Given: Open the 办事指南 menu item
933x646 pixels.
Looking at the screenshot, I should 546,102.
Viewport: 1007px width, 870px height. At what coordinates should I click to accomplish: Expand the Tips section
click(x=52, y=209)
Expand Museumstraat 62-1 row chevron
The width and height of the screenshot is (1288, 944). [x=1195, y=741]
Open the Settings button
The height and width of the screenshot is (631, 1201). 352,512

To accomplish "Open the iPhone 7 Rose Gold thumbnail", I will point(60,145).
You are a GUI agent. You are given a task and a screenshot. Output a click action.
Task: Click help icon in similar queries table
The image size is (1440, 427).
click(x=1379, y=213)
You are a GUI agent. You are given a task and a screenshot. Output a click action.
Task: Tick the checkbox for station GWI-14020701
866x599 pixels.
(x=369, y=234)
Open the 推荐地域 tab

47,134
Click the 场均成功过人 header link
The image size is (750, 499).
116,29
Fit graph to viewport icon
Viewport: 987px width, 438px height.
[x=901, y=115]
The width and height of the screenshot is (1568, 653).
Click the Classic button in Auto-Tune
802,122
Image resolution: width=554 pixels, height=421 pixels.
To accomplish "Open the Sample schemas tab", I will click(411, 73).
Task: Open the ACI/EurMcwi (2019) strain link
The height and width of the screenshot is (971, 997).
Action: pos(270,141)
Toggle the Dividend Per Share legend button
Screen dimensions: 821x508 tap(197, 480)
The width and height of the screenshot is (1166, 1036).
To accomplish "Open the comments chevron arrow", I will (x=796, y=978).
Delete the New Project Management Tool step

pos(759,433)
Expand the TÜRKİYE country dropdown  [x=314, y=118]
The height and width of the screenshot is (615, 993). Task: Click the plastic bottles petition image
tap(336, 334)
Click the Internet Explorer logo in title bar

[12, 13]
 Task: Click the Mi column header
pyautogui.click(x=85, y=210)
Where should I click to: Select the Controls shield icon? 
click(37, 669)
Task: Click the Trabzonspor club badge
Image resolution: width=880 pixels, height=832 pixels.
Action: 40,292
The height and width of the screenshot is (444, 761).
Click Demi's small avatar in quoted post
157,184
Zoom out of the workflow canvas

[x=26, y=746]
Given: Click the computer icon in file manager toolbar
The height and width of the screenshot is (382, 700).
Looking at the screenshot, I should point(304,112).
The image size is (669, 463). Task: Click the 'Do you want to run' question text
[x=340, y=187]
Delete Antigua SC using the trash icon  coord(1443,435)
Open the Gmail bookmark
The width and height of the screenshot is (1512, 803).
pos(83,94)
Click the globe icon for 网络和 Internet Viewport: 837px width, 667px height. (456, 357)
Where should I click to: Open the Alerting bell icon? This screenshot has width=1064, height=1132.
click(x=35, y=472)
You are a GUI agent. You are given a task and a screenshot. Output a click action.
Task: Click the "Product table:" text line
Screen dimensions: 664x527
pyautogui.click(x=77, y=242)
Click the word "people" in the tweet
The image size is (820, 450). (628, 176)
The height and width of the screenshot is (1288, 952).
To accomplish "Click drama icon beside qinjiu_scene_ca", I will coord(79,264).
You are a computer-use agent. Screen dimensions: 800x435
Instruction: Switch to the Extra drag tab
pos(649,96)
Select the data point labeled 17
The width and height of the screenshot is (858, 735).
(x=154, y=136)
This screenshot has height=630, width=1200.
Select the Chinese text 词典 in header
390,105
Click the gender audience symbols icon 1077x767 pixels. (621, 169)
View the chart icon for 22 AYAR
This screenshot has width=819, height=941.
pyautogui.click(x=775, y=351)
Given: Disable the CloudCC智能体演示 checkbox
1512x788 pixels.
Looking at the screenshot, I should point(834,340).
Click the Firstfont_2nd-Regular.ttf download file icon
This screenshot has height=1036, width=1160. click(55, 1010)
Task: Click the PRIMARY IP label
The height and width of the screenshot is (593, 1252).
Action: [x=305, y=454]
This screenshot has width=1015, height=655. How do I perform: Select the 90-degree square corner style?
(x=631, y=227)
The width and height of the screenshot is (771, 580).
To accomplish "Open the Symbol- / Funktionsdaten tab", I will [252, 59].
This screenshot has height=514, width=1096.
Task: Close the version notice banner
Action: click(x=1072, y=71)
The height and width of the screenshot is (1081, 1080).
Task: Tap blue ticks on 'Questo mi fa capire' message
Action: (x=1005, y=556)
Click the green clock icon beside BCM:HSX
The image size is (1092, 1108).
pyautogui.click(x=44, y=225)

SET PROBLEM. Present the material above as a numbered list, with one line per item and the blank lines omitted.

SOLUTION TO THE PROBLEM.
1. Given: Open the 办事指南 menu item
2. 933x646 pixels.
3. Looking at the screenshot, I should 546,102.
4. Viewport: 1007px width, 870px height. At what coordinates should I click to accomplish: Expand the Tips section
5. click(x=52, y=209)
6. Expand Museumstraat 62-1 row chevron
7. The width and height of the screenshot is (1288, 944). [x=1195, y=741]
8. Open the Settings button
9. The height and width of the screenshot is (631, 1201). 352,512
10. To accomplish "Open the iPhone 7 Rose Gold thumbnail", I will point(60,145).
11. You are a GUI agent. You are given a task and a screenshot. Output a click action.
12. Task: Click help icon in similar queries table
13. The image size is (1440, 427).
14. click(x=1379, y=213)
15. You are a GUI agent. You are given a task and a screenshot. Output a click action.
16. Task: Tick the checkbox for station GWI-14020701
17. 866x599 pixels.
18. (x=369, y=234)
19. Open the 推荐地域 tab
20. 47,134
21. Click the 场均成功过人 header link
22. The image size is (750, 499).
23. 116,29
24. Fit graph to viewport icon
25. Viewport: 987px width, 438px height.
26. [x=901, y=115]
27. The width and height of the screenshot is (1568, 653).
28. Click the Classic button in Auto-Tune
29. 802,122
30. Image resolution: width=554 pixels, height=421 pixels.
31. To accomplish "Open the Sample schemas tab", I will click(411, 73).
32. Task: Open the ACI/EurMcwi (2019) strain link
33. The height and width of the screenshot is (971, 997).
34. Action: pos(270,141)
35. Toggle the Dividend Per Share legend button
36. Screen dimensions: 821x508 tap(197, 480)
37. The width and height of the screenshot is (1166, 1036).
38. To accomplish "Open the comments chevron arrow", I will (x=796, y=978).
39. Delete the New Project Management Tool step
40. pos(759,433)
41. Expand the TÜRKİYE country dropdown  [x=314, y=118]
42. The height and width of the screenshot is (615, 993). Task: Click the plastic bottles petition image
43. tap(336, 334)
44. Click the Internet Explorer logo in title bar
45. [12, 13]
46.  Task: Click the Mi column header
47. pyautogui.click(x=85, y=210)
48. Where should I click to: Select the Controls shield icon? 
49. click(37, 669)
50. Task: Click the Trabzonspor club badge
51. Image resolution: width=880 pixels, height=832 pixels.
52. Action: 40,292
53. The height and width of the screenshot is (444, 761).
54. Click Demi's small avatar in quoted post
55. 157,184
56. Zoom out of the workflow canvas
57. [x=26, y=746]
58. Given: Click the computer icon in file manager toolbar
59. The height and width of the screenshot is (382, 700).
60. Looking at the screenshot, I should point(304,112).
61. The image size is (669, 463). Task: Click the 'Do you want to run' question text
62. [x=340, y=187]
63. Delete Antigua SC using the trash icon  coord(1443,435)
64. Open the Gmail bookmark
65. The width and height of the screenshot is (1512, 803).
66. pos(83,94)
67. Click the globe icon for 网络和 Internet Viewport: 837px width, 667px height. (456, 357)
68. Where should I click to: Open the Alerting bell icon? This screenshot has width=1064, height=1132.
69. click(x=35, y=472)
70. You are a GUI agent. You are given a task and a screenshot. Output a click action.
71. Task: Click the "Product table:" text line
72. Screen dimensions: 664x527
73. pyautogui.click(x=77, y=242)
74. Click the word "people" in the tweet
75. The image size is (820, 450). (628, 176)
76. The height and width of the screenshot is (1288, 952).
77. To accomplish "Click drama icon beside qinjiu_scene_ca", I will coord(79,264).
78. You are a computer-use agent. Screen dimensions: 800x435
79. Instruction: Switch to the Extra drag tab
80. pos(649,96)
81. Select the data point labeled 17
82. The width and height of the screenshot is (858, 735).
83. (x=154, y=136)
84. This screenshot has height=630, width=1200.
85. Select the Chinese text 词典 in header
86. 390,105
87. Click the gender audience symbols icon 1077x767 pixels. (621, 169)
88. View the chart icon for 22 AYAR
89. This screenshot has width=819, height=941.
90. pyautogui.click(x=775, y=351)
91. Given: Disable the CloudCC智能体演示 checkbox
92. 1512x788 pixels.
93. Looking at the screenshot, I should point(834,340).
94. Click the Firstfont_2nd-Regular.ttf download file icon
95. This screenshot has height=1036, width=1160. click(55, 1010)
96. Task: Click the PRIMARY IP label
97. The height and width of the screenshot is (593, 1252).
98. Action: [x=305, y=454]
99. This screenshot has width=1015, height=655. How do I perform: Select the 90-degree square corner style?
100. (x=631, y=227)
101. The width and height of the screenshot is (771, 580).
102. To accomplish "Open the Symbol- / Funktionsdaten tab", I will [252, 59].
103. This screenshot has height=514, width=1096.
104. Task: Close the version notice banner
105. Action: click(x=1072, y=71)
106. The height and width of the screenshot is (1081, 1080).
107. Task: Tap blue ticks on 'Questo mi fa capire' message
108. Action: (x=1005, y=556)
109. Click the green clock icon beside BCM:HSX
110. The image size is (1092, 1108).
111. pyautogui.click(x=44, y=225)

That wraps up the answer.